Originally Posted by cytg111
- You dont have to wait for your favorite software vendor to get benefit from your new arch. Your software vendor may never get around to it or may even not be in business anymore. There's a ton of scenarios where this makes sense IMO.
We have libre software, and languages based on IRs, both of which are quite efficient ways to do it.
With AVX(2), there is the option to get a performance boost just from vector SSE2 code recompilation (scalar won't get anything). That's not the norm. Getting any kind of meaningful performance boost from an existing binary will not be an easy feat, and may be close to impossible, without taking the time to analyze all code side effects, and determine which ones are and are not made use of.
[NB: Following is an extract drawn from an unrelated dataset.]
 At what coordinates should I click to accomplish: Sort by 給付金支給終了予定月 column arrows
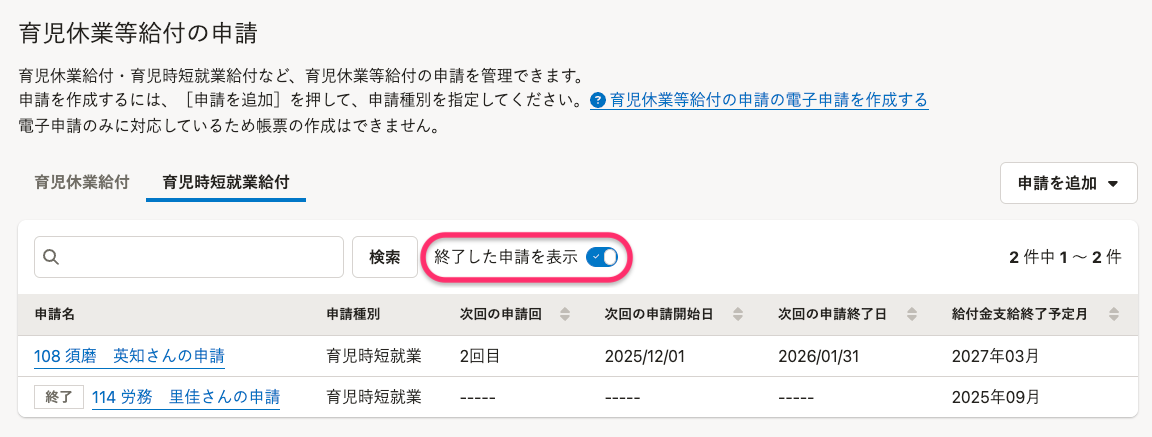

The information that you really want, to make it work well, is in some form of AST and/or object file set, worked out from the source code. Most of that is, "thrown away," as part of making the final binary. Most of it can still be made use of with an abstract virtual machine language, made to describe the program's activity, not some other machine's activity. The JVM and .NET CLR are the premier examples of this, today, and LLVM is getting pervasive in the odd places you wouldn't normally look (drivers, FI). These pseudo-machine languages are very much made to have enough semantic information for a compiler left in them, while being far enough from the code that the CPU time to compile won't need to be too much. Binaries for actual machines, however, have all their quirks wrapped up in them, and use every little trick the compiler (or programmer, in highly-optimized cases) could figure out, to speed them up. In the case of whole new sets of instructions, the code would need to be reverse-engineered, refactored, and re-optimized.
Now, for compatibility, I'm all for it, like making a program that breaks in 64-bit work fine in 64-bit (I really do wish MS supported thunking all the way down, for that, because I occasionally do need to read files from ancient programs). But, for performance, it may not even be possible to improve things that way, but if it is, it would take an insane amount of work.